I wrote about investigations recently in the context of witness interviews. In Mari R. v. U.S. Postal Service, EEOC App. No. 0120160377 (March 29, 2018), the Commission remanded the complaint back to the Agency for a supplemental investigation to include interviews of several witnesses.  While a supplemental investigation may be helpful, it generally is not the outcome I seek when I find the Agency has not done a thorough investigation. Like the Complainant in Ross H. v. U.S. Postal Service, EEOC App. No. 072018001 (May 17, 2018), I often ask for more severe sanctions, including default judgment.

The complaint in Ross H. involved three non-selections. The Agency’s Report of Investigation was unfortunately missing several key pieces of information. It failed to include “application materials and qualifications of the candidates selected for two positions at issue, failed to identify the candidate selected for a third position, and failed to include interview notes for all three positions.” The Complainant moved for sanctions and asked the administrative judge to award default judgment in his favor.
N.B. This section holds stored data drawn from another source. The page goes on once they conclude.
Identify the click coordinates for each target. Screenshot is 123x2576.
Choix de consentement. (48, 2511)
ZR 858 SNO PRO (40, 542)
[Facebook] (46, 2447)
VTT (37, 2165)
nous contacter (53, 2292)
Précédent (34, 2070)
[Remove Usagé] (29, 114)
In response, the Agency argued that the ROI did have relevant information including affidavits and vacancy announcements, the Complainant did not suffer any prejudice, and the parties could cure the deficiencies in discovery. In support of its argument, the Agency asserted that its failure to identify one of the selectees was not an issue because the Complainant knew who the selectee was. Unsurprisingly, the administrative judge did not find this persuasive and granted default judgment in favor of the Complainant. The Commission upheld the sanction, finding the Agency’s failure to complete a sufficient investigation was “egregious.”  It concluded that default judgment was appropriate “in the interest of protecting the integrity of the EEO process.”

Agency EEO offices should always review an ROI for sufficiency before sending it out.  The necessary documents and testimony will vary from case to case, so be sure to determine what is appropriate for each ROI. And of course, in a non-selection case, be sure to include the names and qualifications of the selectees.